→ **À FAIRE**
1: Réécrivez plus brièvement, sous forme de liste, le paragraphe du texte fourni qui commence par « Ses objectifs prioritaires », en gardant ses faits principaux.
2: Dans le passage du texte fourni allant de « Un mécanisme de » jusqu'à « ses objectifs environnementaux. », substituez « dispositif de suivi » à « mécanisme de suivi », puis redonnez ce passage.

→ **TEXTE FOURNI**
========================
De plus, toutes les initiatives relevant du plan de relance Next Generation EU doivent respecter, le cas échéant, le principe consistant à ne pas causer de préjudice important. Ce plan de relance doit permettre d’accélérer le rythme de la transition vers la neutralité climatique et la protection de l’environnement.

Un mécanisme de suivi du 8PAE plus efficace

En présentant un projet de 8PAE, qui sera en vigueur jusqu’au 31 décembre 2030, la Commission a annoncé que ce programme comporterait un nouveau mécanisme de suivi, afin de garantir que l’Union restera sur sa trajectoire pour atteindre ses objectifs environnementaux.

Ses objectifs prioritaires fixent des orientations pour l’élaboration des politiques de l’Union, en s’appuyant sur les engagements pris dans le cadre des stratégies et initiatives du pacte vert pour l’Europe, telles que la stratégie de l’UE en faveur de la biodiversité à l’horizon 2030, le nouveau plan d’action pour une économie circulaire, la stratégie pour la durabilité dans le domaine des produits chimiques et le plan d’action « zéro pollution ».
========================
→ **DONNÉES FOURNIES**
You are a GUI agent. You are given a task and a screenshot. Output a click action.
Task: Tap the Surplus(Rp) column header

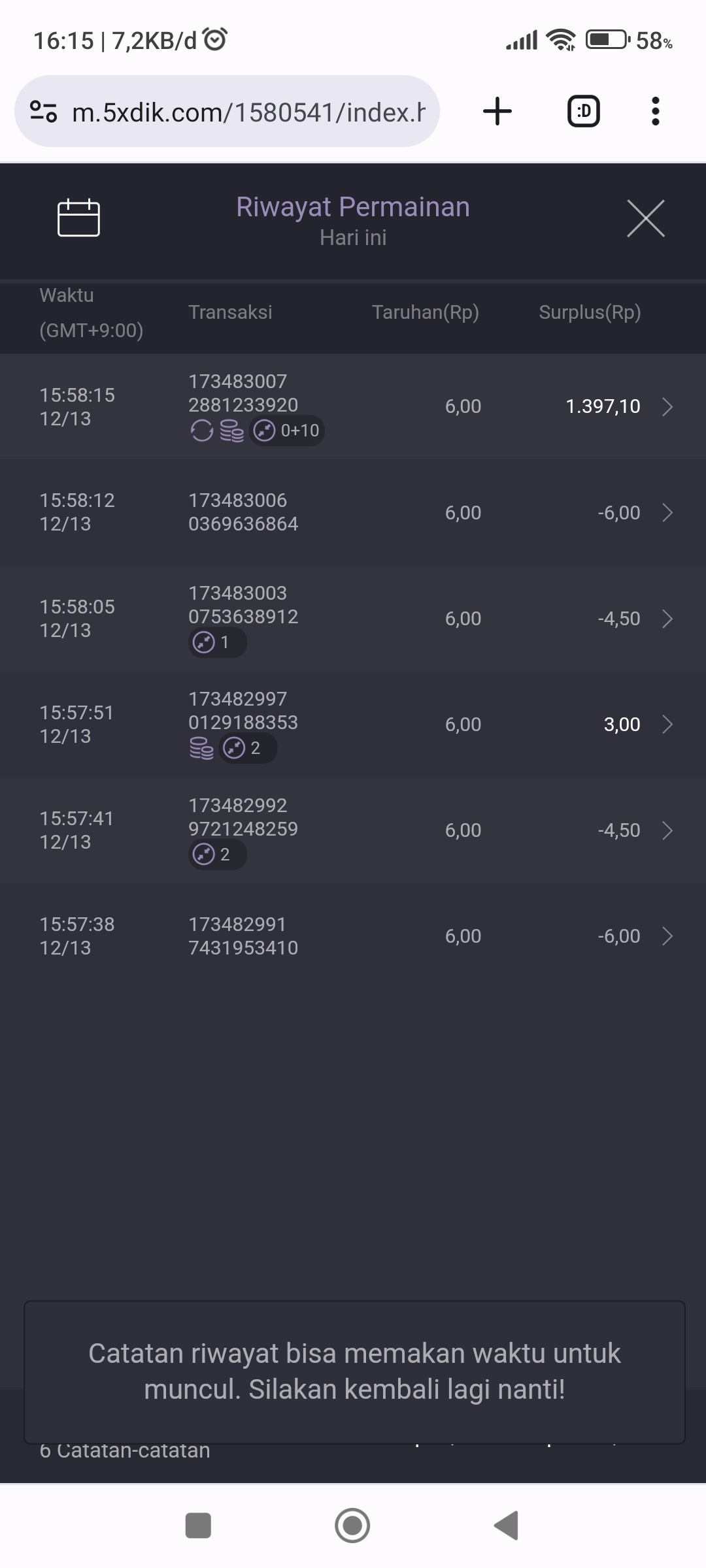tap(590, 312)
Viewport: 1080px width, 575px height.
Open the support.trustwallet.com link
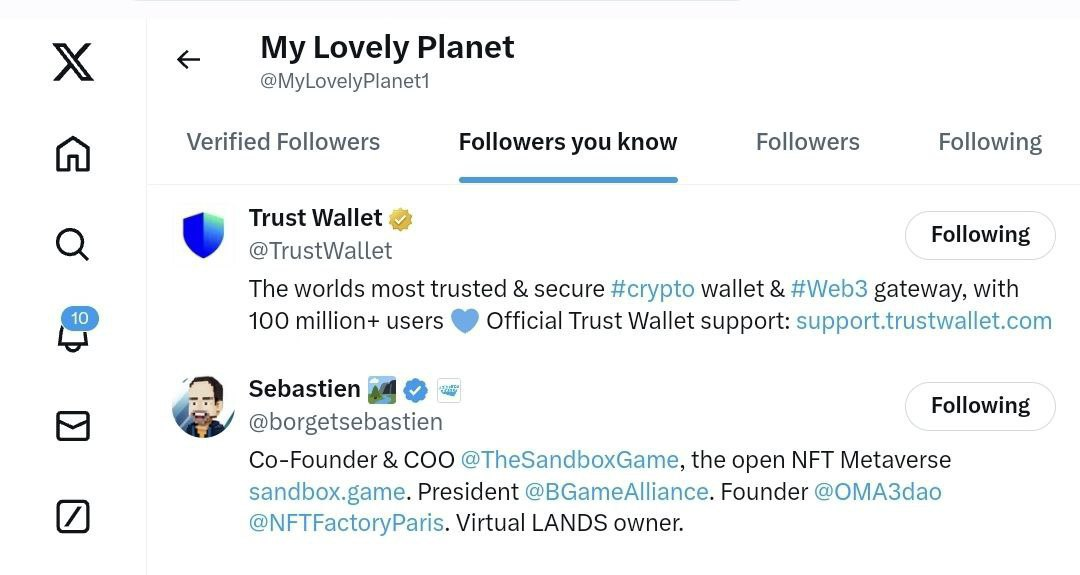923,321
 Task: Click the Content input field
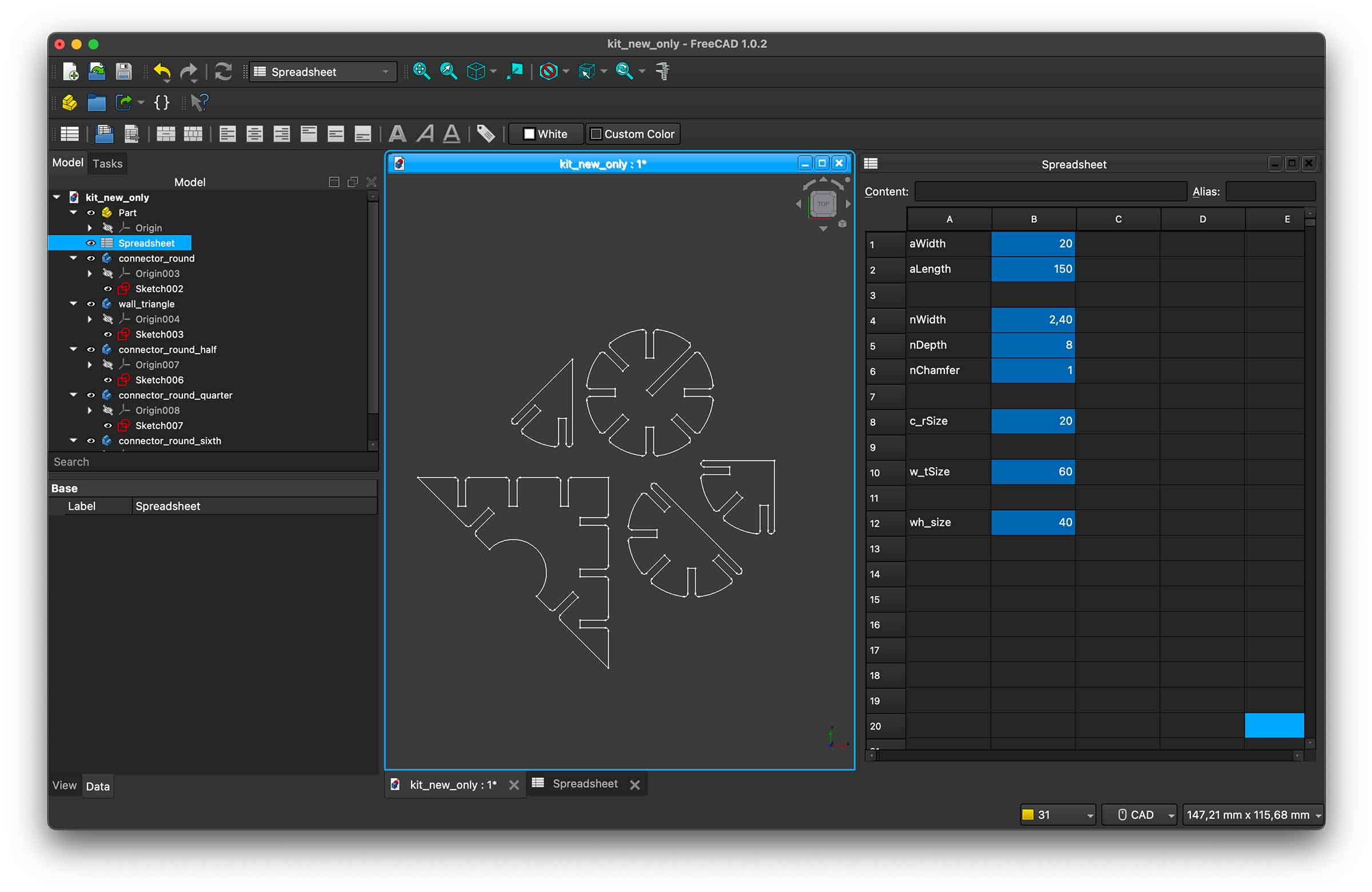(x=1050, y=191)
========================
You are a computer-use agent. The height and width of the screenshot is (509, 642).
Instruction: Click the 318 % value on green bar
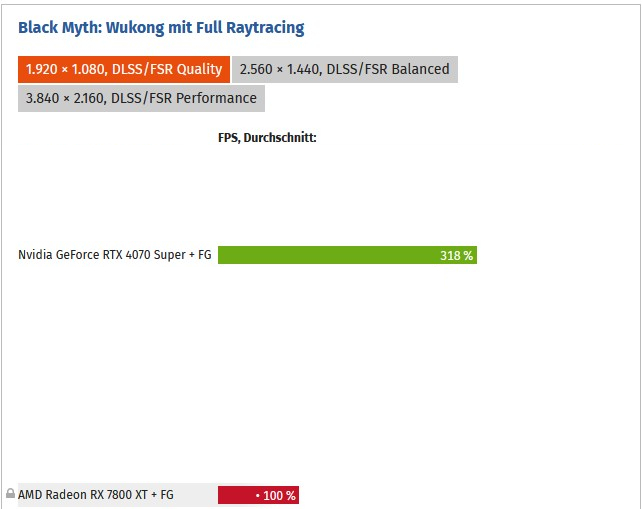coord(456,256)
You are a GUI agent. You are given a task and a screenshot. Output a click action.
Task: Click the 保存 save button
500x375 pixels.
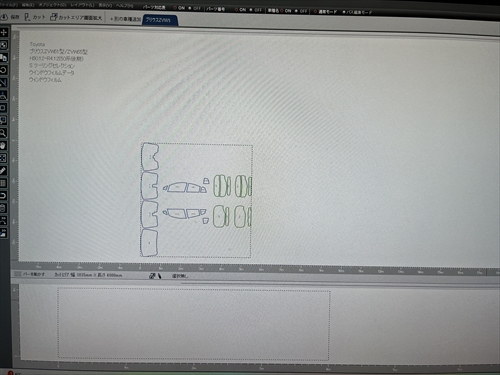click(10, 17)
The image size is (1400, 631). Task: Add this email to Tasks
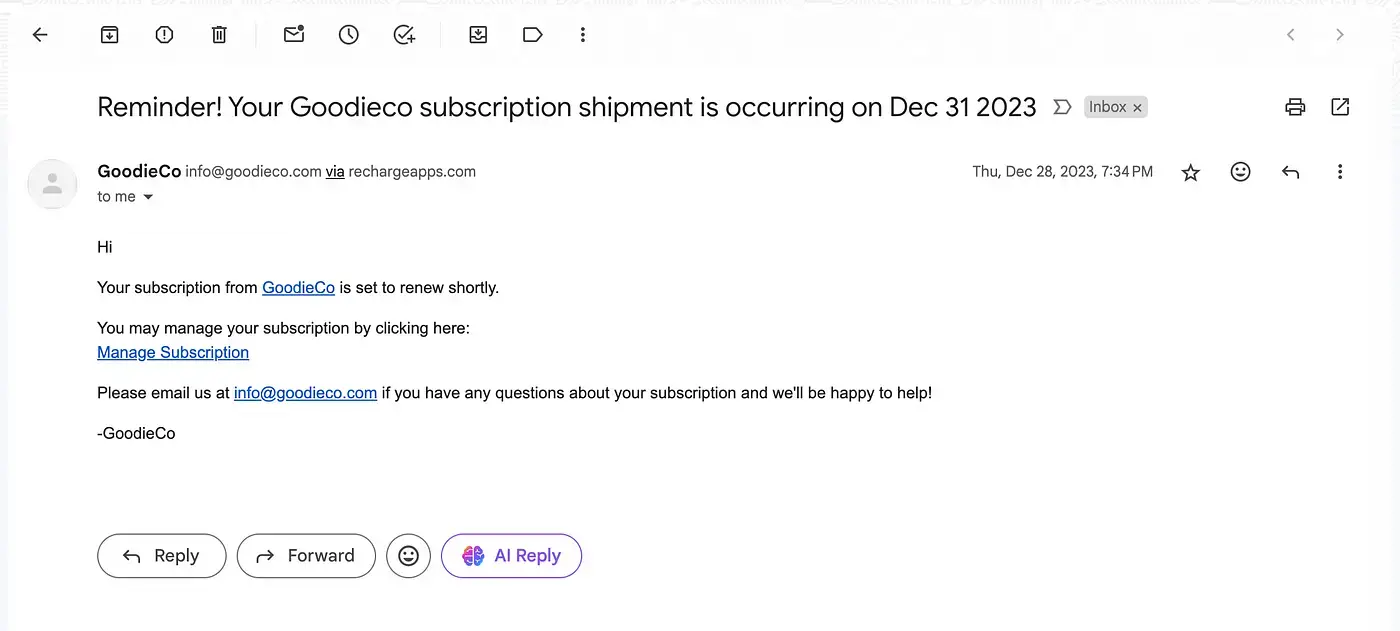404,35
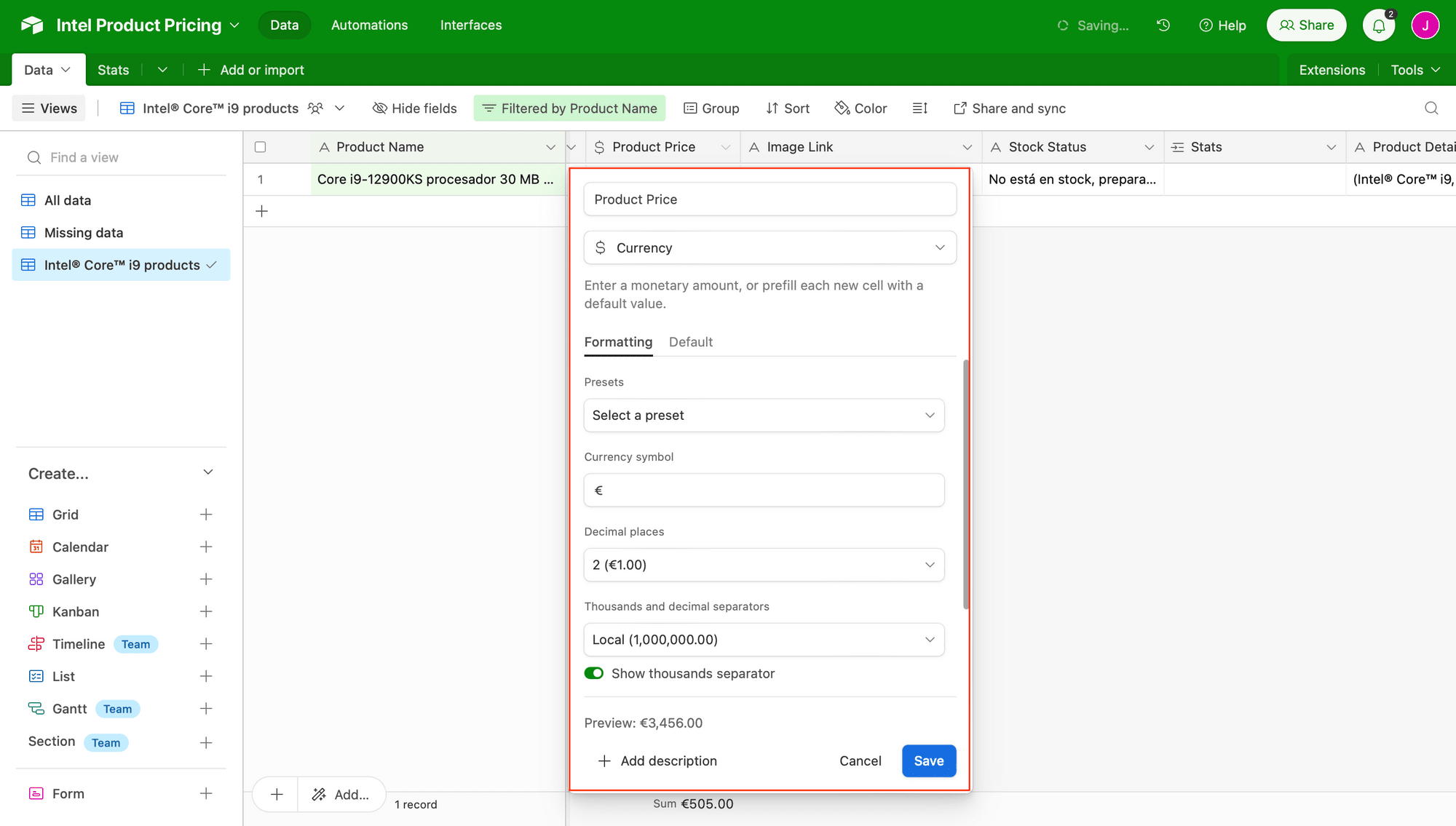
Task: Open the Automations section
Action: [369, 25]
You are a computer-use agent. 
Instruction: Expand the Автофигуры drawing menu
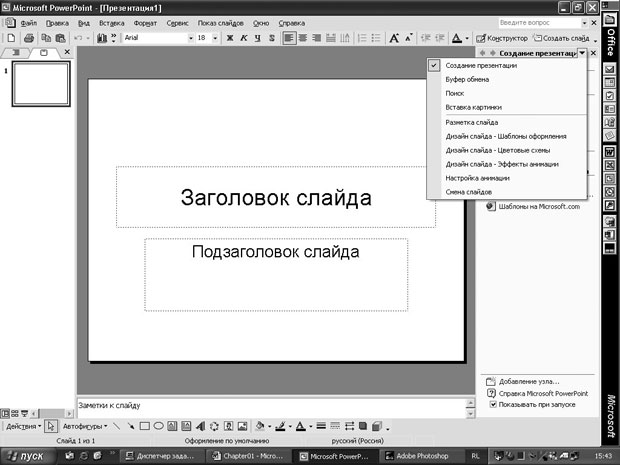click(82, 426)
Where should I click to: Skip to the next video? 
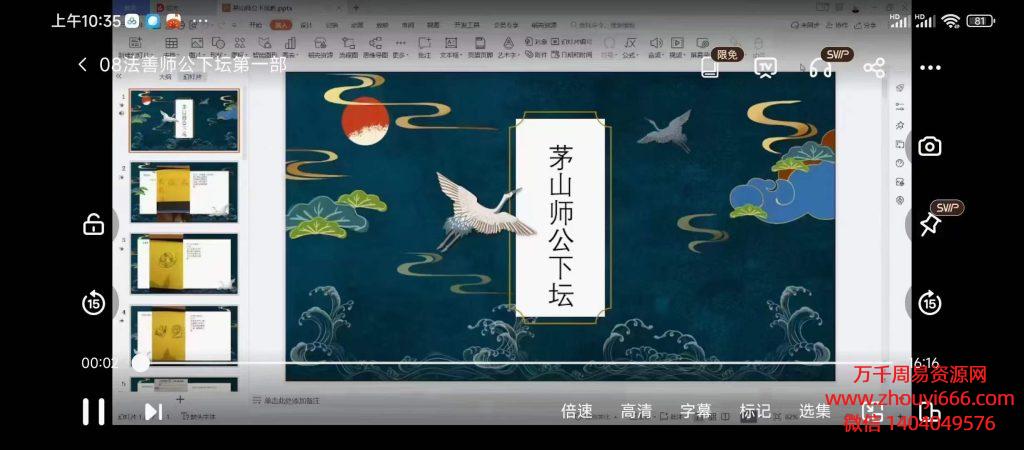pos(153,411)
========================
→ **RÉPONSES**
1:
Ses objectifs prioritaires orientent l'élaboration des politiques de l'Union. Ils s'appuient sur les engagements du pacte vert pour l'Europe, dont :
- la stratégie de l'UE en faveur de la biodiversité à l'horizon 2030 ;
- le nouveau plan d'action pour une économie circulaire ;
- la stratégie pour la durabilité dans le domaine des produits chimiques ;
- le plan d'action « zéro pollution ».

2:
Un dispositif de suivi du 8PAE plus efficace

En présentant un projet de 8PAE, qui sera en vigueur jusqu’au 31 décembre 2030, la Commission a annoncé que ce programme comporterait un nouveau dispositif de suivi, afin de garantir que l’Union restera sur sa trajectoire pour atteindre ses objectifs environnementaux.